Press conferences, as a general rule, tend to drag. You hear a lot of boilerplate responses (in part due to boilerplate questions); genuine insight is far more likely to come from a one-on-one interview. But Holloway’s press conferences are rarely boring, not just because he is an entertainer by nature, but because he will tell it to you straight. Three years ago, when I asked Holloway why he lost to rival Daniel Roberts at the SEC Championships, he told me it was because he “ran like shit” before running through a list of his mistakes from the race.

Which is why he felt it was important to put his defeat in Tokyo in context. In the moment, yes, he was disappointed; Holloway ran 26 hurdle races in 2021, and his only defeat came in the one that mattered most, the Olympic final. But with time to reflect, his view has changed.

“I’m sorry if this comes off as, excuse my language, as an asshole, but that’s what sports is,” Holloway said. “We’re not disappointed, because we got a medal for our country. From a media standpoint, people say it’s a disappointment. But for us, we did something that not a lot of people are able to do. We’re young in the sport, we’re able to keep growing. We’re able to keep going more than most people can say in a lifetime. So for you guys to say it’s a disappointment, it’s not really a bash on us, but at the same time, we’re figuring out what we want to do in our life.

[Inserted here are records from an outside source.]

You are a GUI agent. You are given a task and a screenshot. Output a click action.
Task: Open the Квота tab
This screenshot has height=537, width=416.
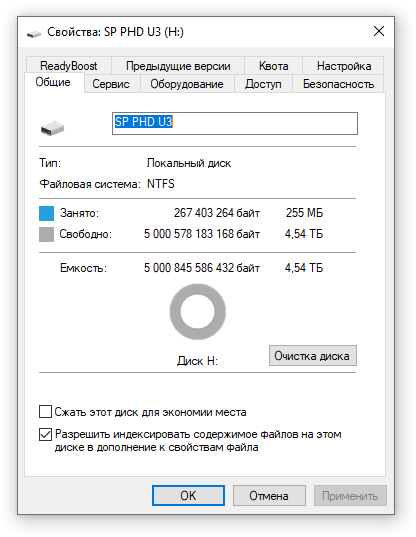(273, 66)
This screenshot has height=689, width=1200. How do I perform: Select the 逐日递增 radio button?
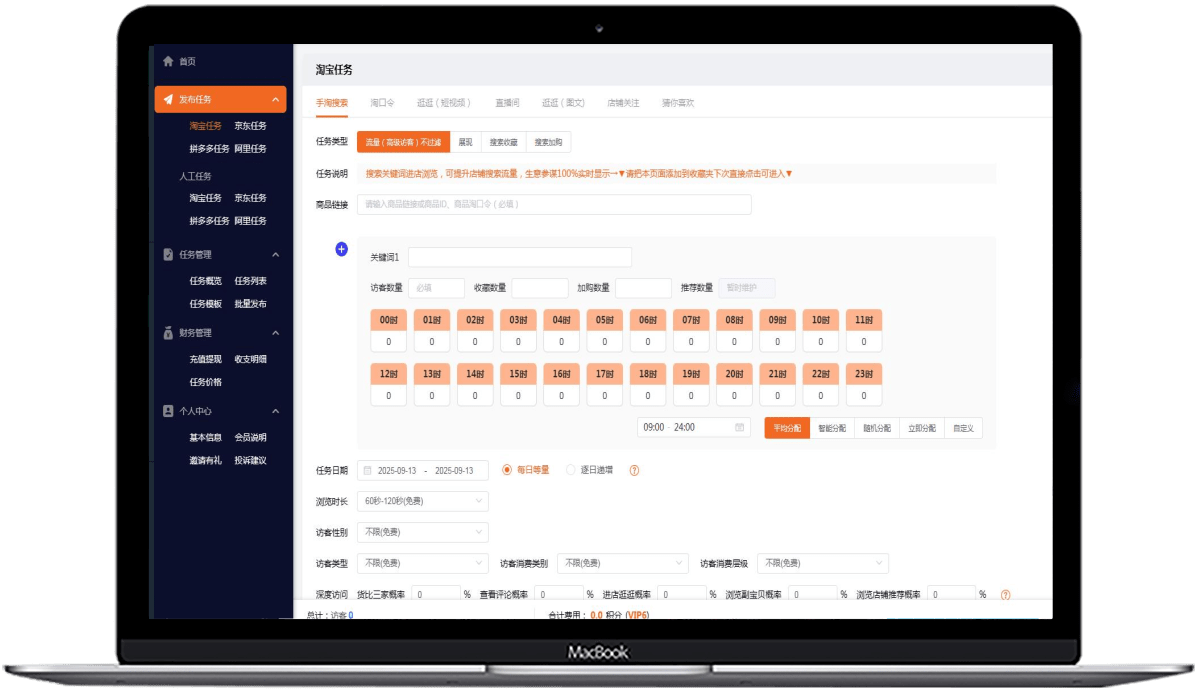click(x=571, y=470)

“Sports, any given Sunday, anything can happen. In this sport, the thing is, it’s called consistency. No matter where you’re at in the world, you could be in Italy, you could be in Arkansas, you could be here in Staten Island, your job is to be consistent at what you do. Your job is to be consistent at asking the questions and us giving a response. In sports, we’ve gotta be able to do the same thing, no matter if we’re in Madrid, no matter if we’re in Boston, Arkansas, California, Oregon, our job is to be consistent at what we do.

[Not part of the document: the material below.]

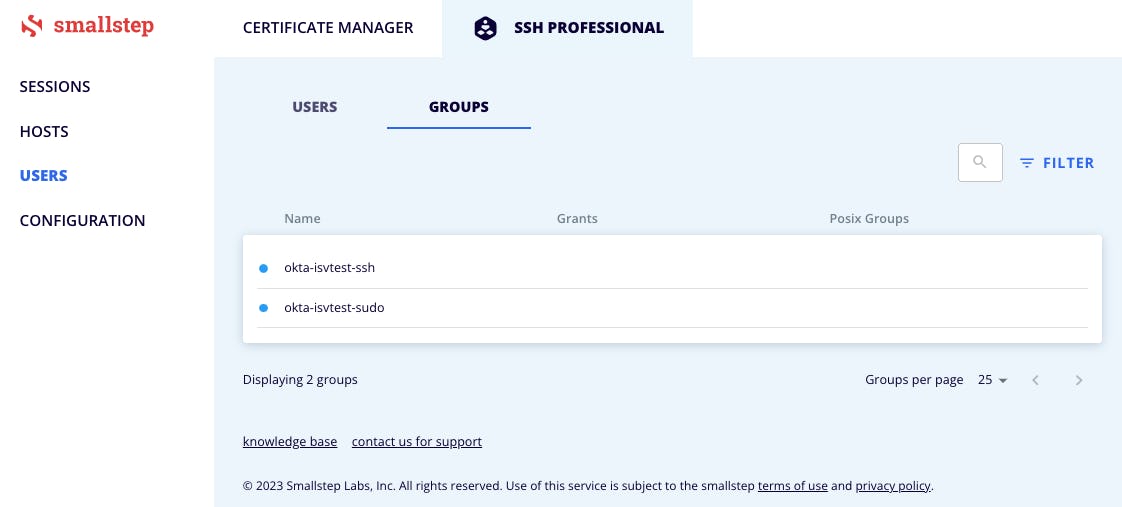Open the groups per page dropdown
The image size is (1122, 507).
(x=993, y=380)
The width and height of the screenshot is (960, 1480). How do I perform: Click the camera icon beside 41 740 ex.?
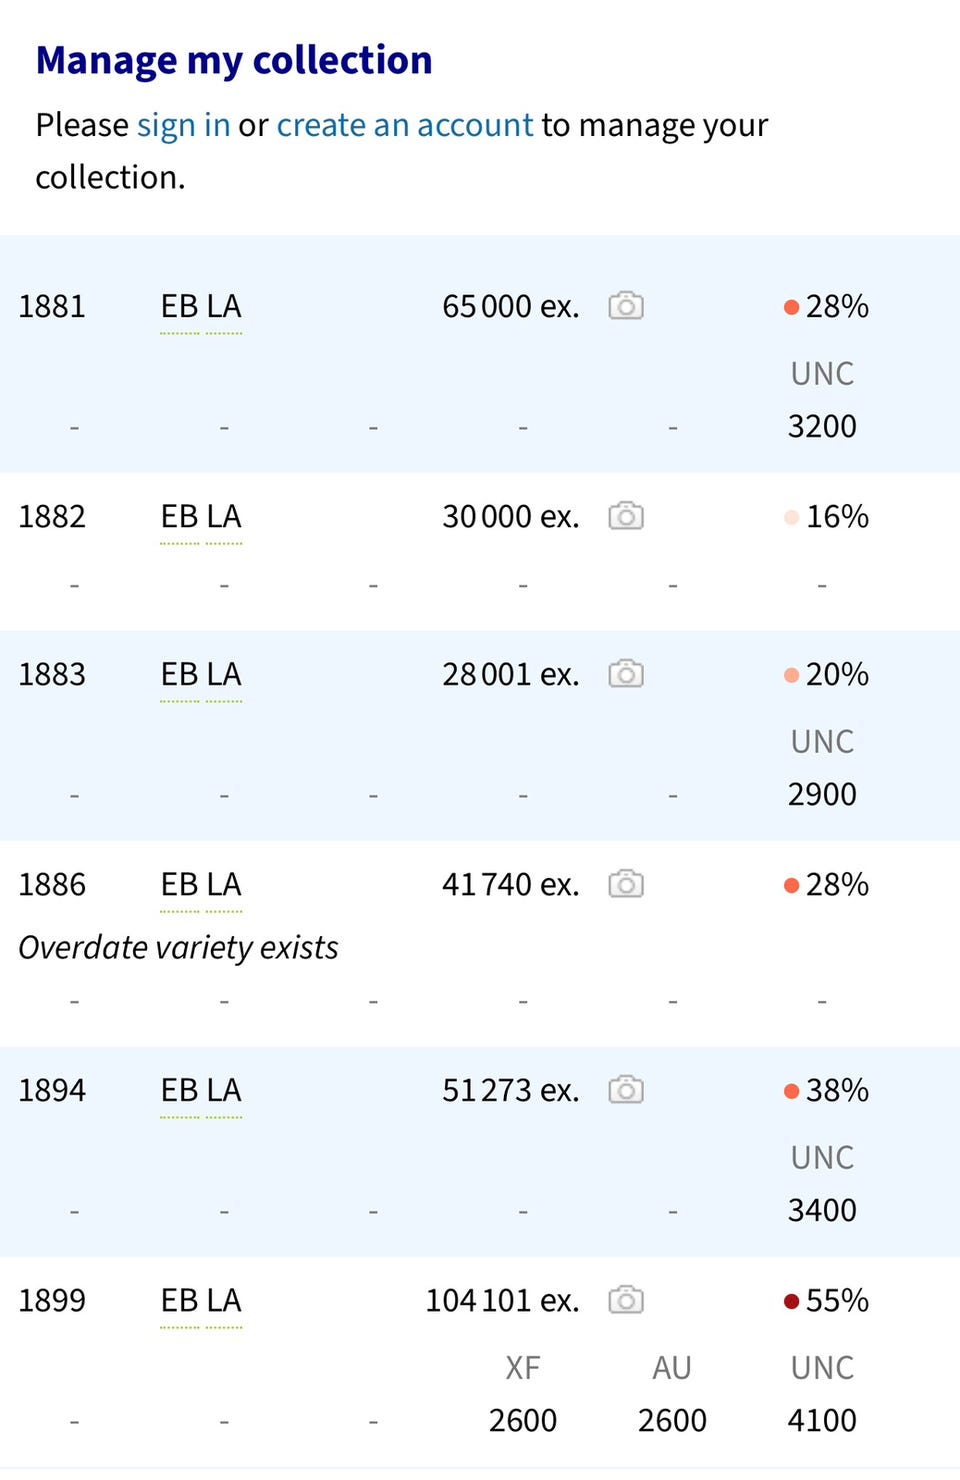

“And at that stage, were we consistent? Probably not. But at that stage, we were still able to do something unforgettable for our country. You can add anything you want to add, but I just want to get that out there so any other reporter, anybody else that asks that question, let’s just throw it in the past. It was last year, let’s leave it alone. We got a medal, let’s leave it at that.”

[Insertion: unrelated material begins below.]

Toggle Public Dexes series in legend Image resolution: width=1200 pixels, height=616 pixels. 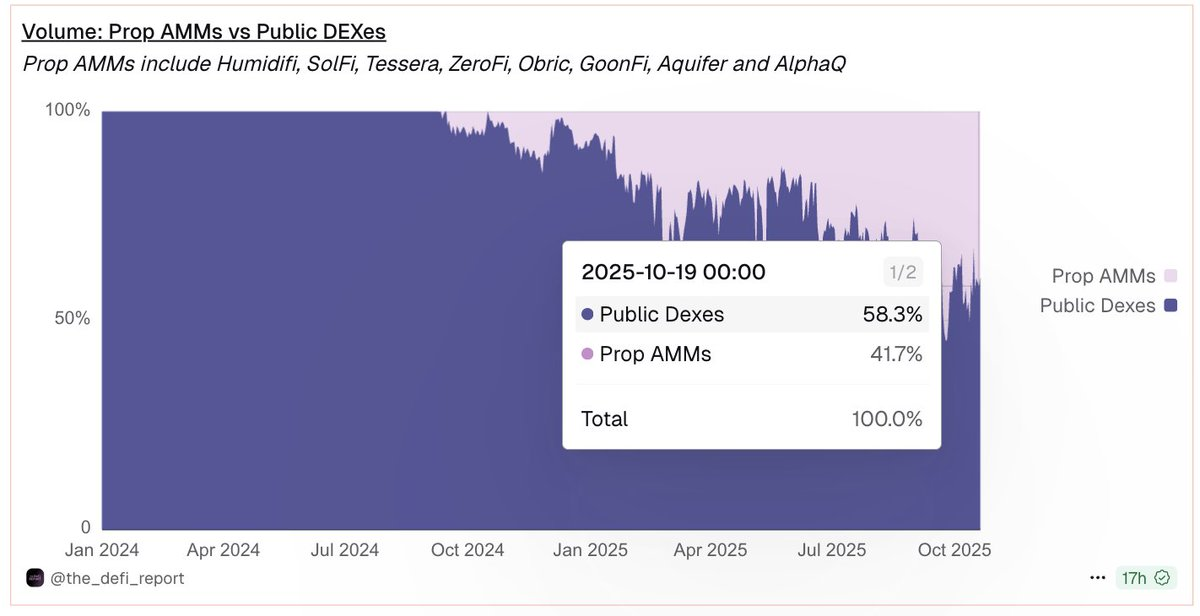coord(1097,305)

That is how Holloway has come to terms with his defeat in Tokyo. It is what he needs to do to move on as he attacks world indoor and outdoor titles in 2022. Lyles is trying a different approach. Unlike Holloway, he is disappointed with his result in Tokyo (he actually interrupted Holloway’s monologue above to say as much). But that disappointment has been tempered with perspective.

“I remember when my agent told me Tyson Gay doesn’t have an Olympic medal,” Lyles said. “I’m like, what? This is the American record holder, the second-fastest person ever to live, doesn’t have an Olympic medal. That is crazy, and it goes to the consistency that Grant is talking about. You have to be at the right place at the right time and run as fast as you can at that moment and be consistent as possible. And even when I look at that race, I’m like, wow, I still ran 19.7 and at the Olympic Trials, I ran 19.7. That was consistency to a T. It just wasn’t my PR. And I’ve gotta be okay with that.”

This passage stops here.